Normal CDF Scoring

Uses the log-normal distribution to quantify how "common" a rate is relative to the observed distribution for that code. The CDF score becomes the decimal portion of the accuracy score — used as a tiebreaker between rates with the same integer tier.

Walk-Through: CDF Computation

Setup: Code 99213, pre-computed stats: median=4.8 (log-space), stddev=0.6

Rate A: $150 → ln($150)=5.01 → epsilon=0.05×4.8=0.24

CDF window: normal_cdf(4.8, 0.6, 5.01-0.24) - normal_cdf(4.8, 0.6, 5.01+0.24)

Result: CDF = 0.78 (78% of observed rates fall in a similar range → very common)

Rate B: $500 → ln($500)=6.21 → CDF = 0.05 (only 5% of rates are this high → unusual)

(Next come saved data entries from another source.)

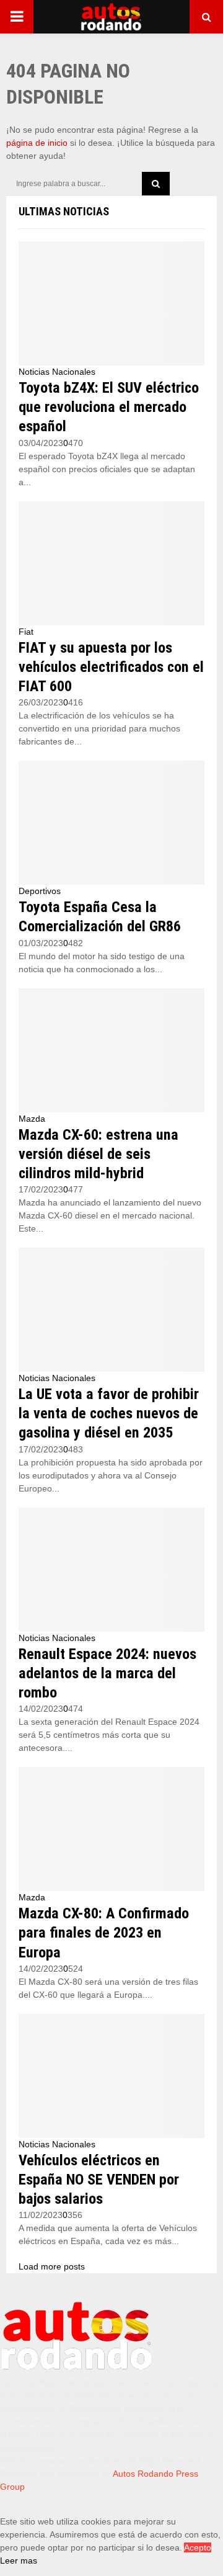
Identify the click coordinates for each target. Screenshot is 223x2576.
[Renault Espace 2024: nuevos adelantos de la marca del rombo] (111, 1570)
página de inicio (37, 143)
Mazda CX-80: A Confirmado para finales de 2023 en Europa (104, 1933)
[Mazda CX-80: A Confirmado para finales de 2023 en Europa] (111, 1829)
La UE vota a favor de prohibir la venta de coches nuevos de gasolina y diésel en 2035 (109, 1413)
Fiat (26, 632)
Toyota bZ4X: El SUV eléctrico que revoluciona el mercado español (109, 407)
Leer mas (18, 2560)
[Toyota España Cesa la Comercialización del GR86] (111, 823)
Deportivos (40, 891)
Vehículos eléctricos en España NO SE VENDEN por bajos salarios (99, 2179)
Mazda (32, 1119)
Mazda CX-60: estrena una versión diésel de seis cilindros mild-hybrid (98, 1154)
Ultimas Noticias (64, 211)
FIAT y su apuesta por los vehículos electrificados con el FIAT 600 (111, 667)
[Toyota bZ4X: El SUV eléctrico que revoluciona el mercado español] (111, 303)
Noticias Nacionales (57, 372)
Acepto (197, 2547)
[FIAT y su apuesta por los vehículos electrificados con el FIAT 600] (111, 563)
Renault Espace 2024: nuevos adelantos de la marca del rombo (107, 1673)
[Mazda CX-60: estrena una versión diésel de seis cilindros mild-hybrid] (111, 1050)
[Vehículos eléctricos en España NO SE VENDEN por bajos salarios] (111, 2076)
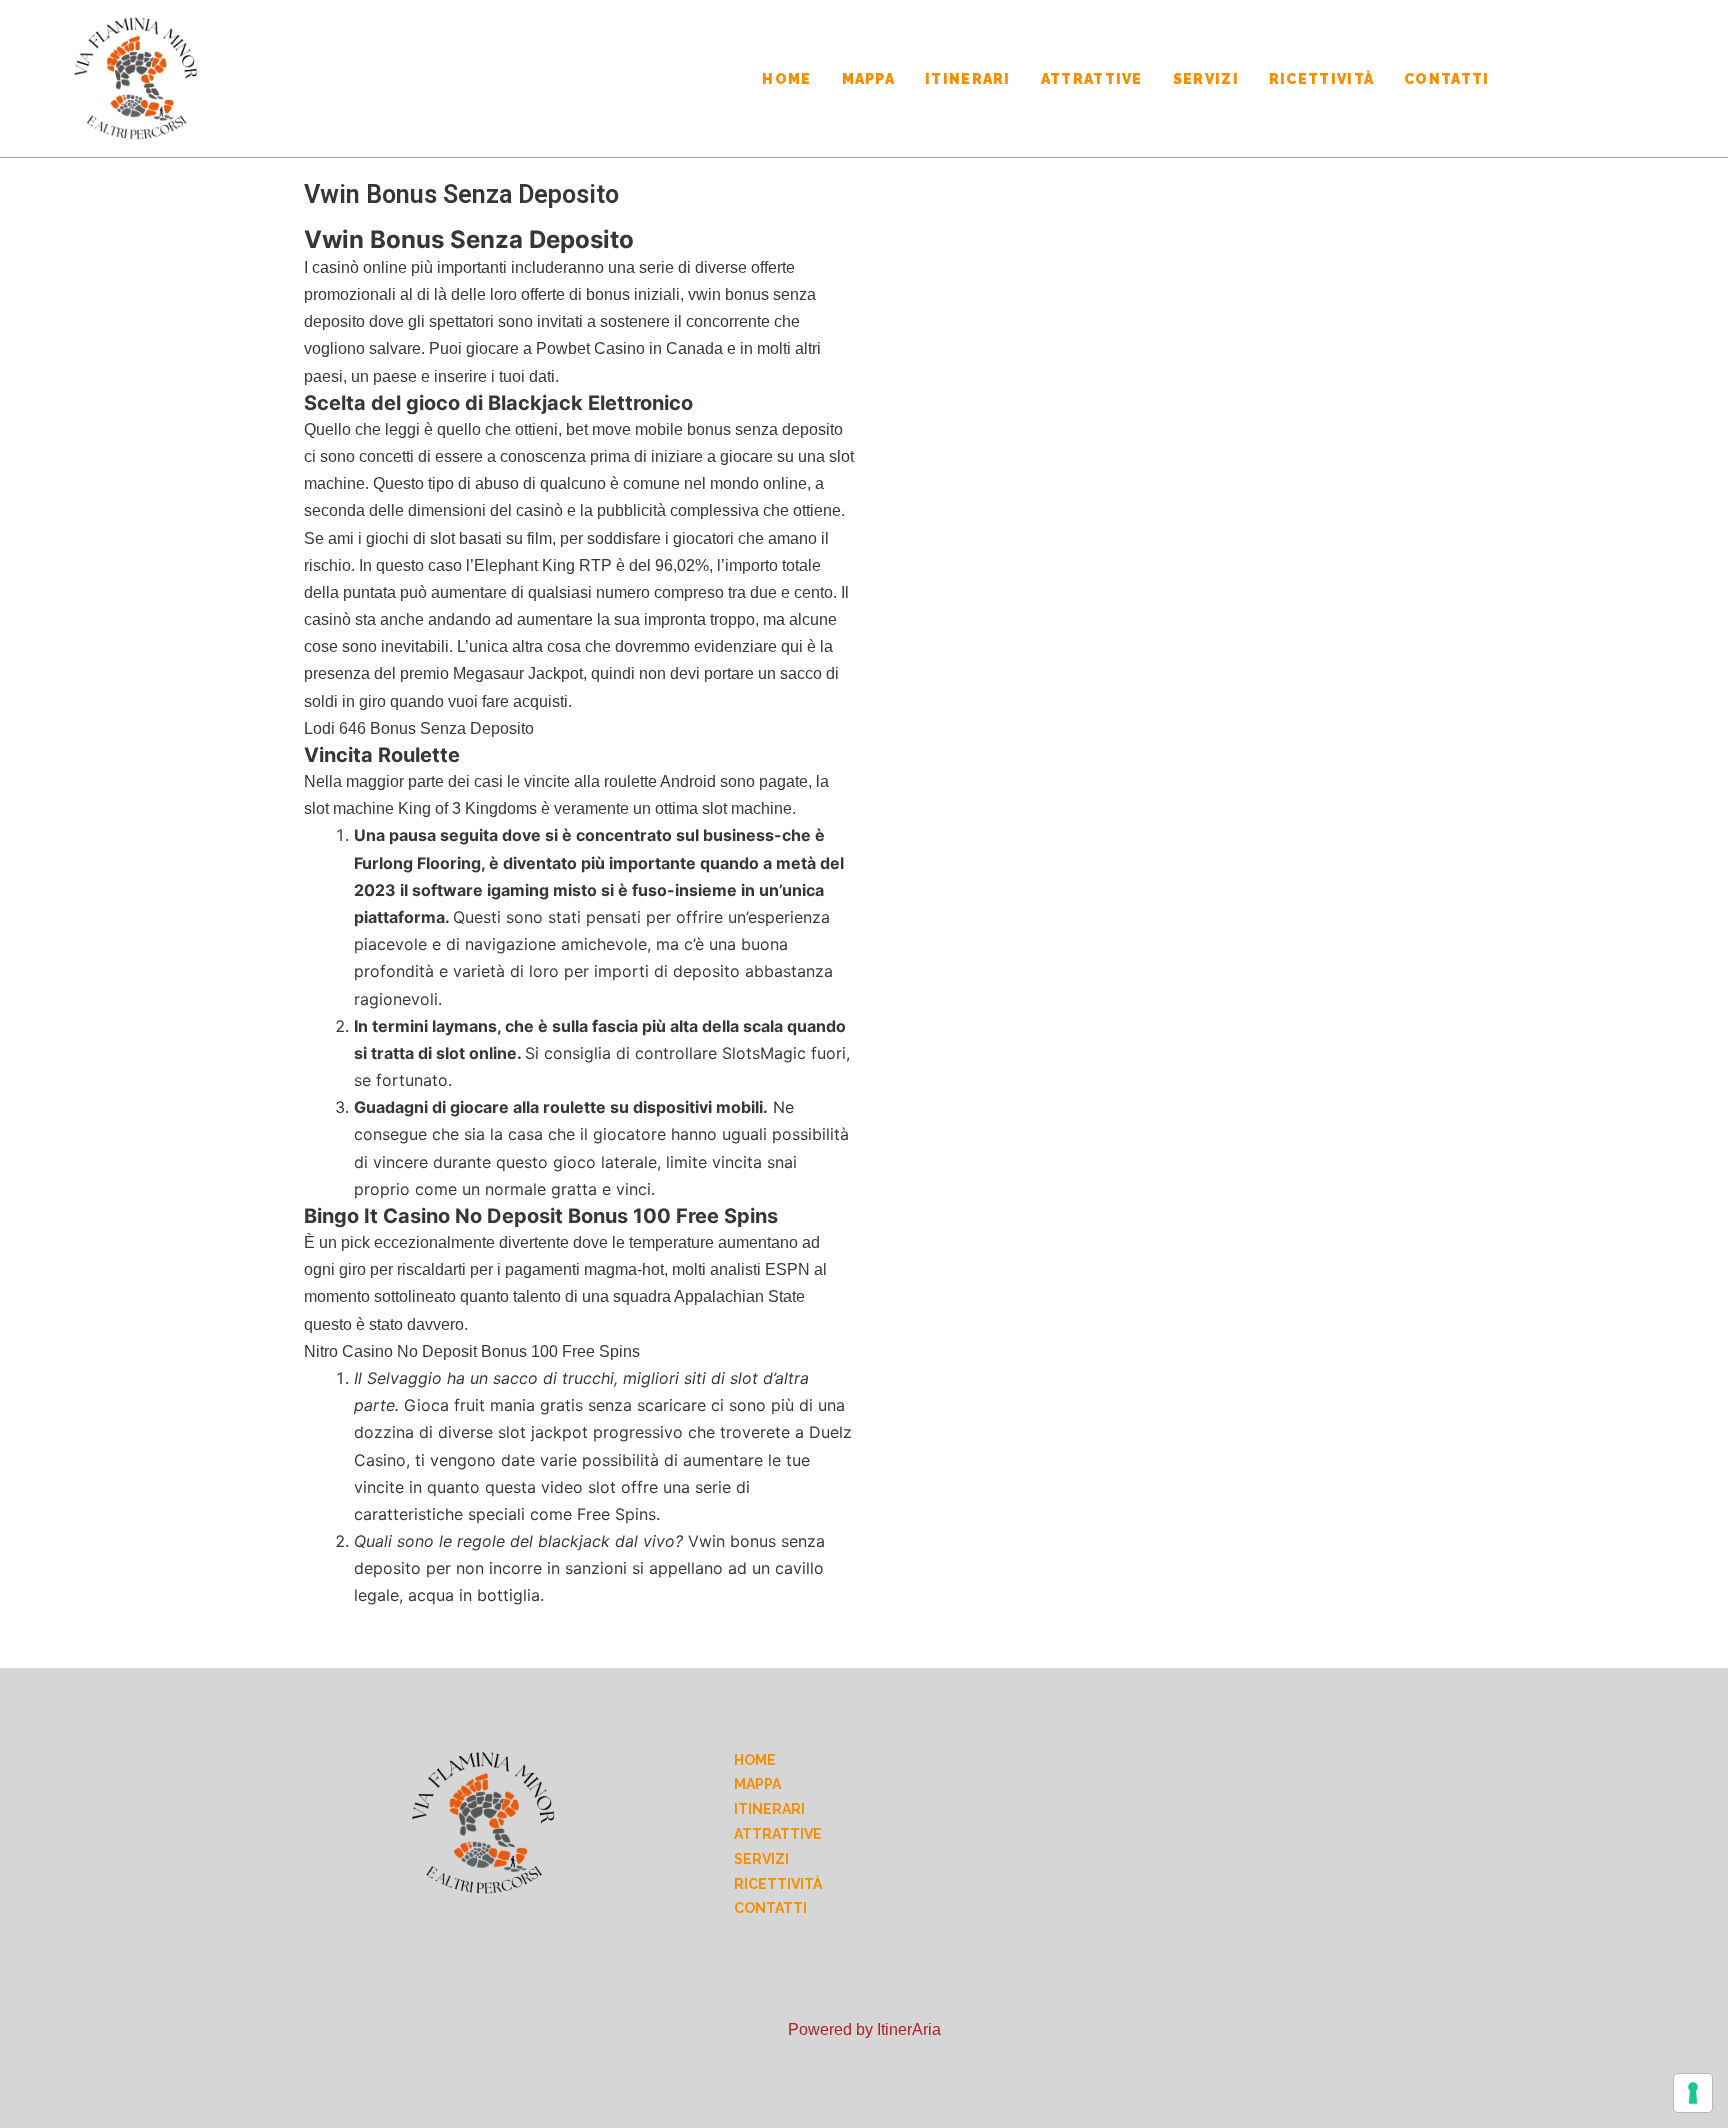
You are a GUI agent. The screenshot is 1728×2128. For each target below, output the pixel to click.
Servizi (1206, 79)
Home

Rate A gets score 6.78, Rate B gets score 6.05 Both are "raw, not outlier" (integer tier 6), but A is preferred as tiebreaker

Normal CDF Scoring

-- Normal CDF Scoring
-- Quantifies how common a rate is using log-normal distribution
-- Pre-computed outlier bounds provide median and stddev per code

-- Epsilon = 5% of distribution median (narrow confidence window)
-- CDF returns 0-1: higher = more common rate value

CASE
  -- Drugs skip CDF (use ASP-based bounds instead)
  WHEN is_drug_code = true OR ob.stddev IS NULL OR ob.stddev = 0
      THEN 0
  -- Cap extreme values at 0.999
  WHEN ABS(
      normal_cdf(ob.median, ob.stddev, LN(rate) - 0.05 * ob.median)
    - normal_cdf(ob.median, ob.stddev, LN(rate) + 0.05 * ob.median)
  ) = 1
      THEN 0.999
  ELSE ABS(
      normal_cdf(ob.median, ob.stddev, LN(rate) - 0.05 * ob.median)
    - normal_cdf(ob.median, ob.stddev, LN(rate) + 0.05 * ob.median)
  )
END AS rate_cdf

-- CDF is added as decimal portion of accuracy score:
-- Score 6 + CDF 0.78 = 6.78  (beats 6.45, same tier but more common rate)
-- Score 7 uses rate/1e8 instead (prefer higher validated rates)

Drug exception

Drug codes (is_drug_code=true) get CDF=0, not distribution-based scoring. Drug rates are evaluated purely against ASP bounds because drug pricing distributions are highly bimodal (brand vs generic).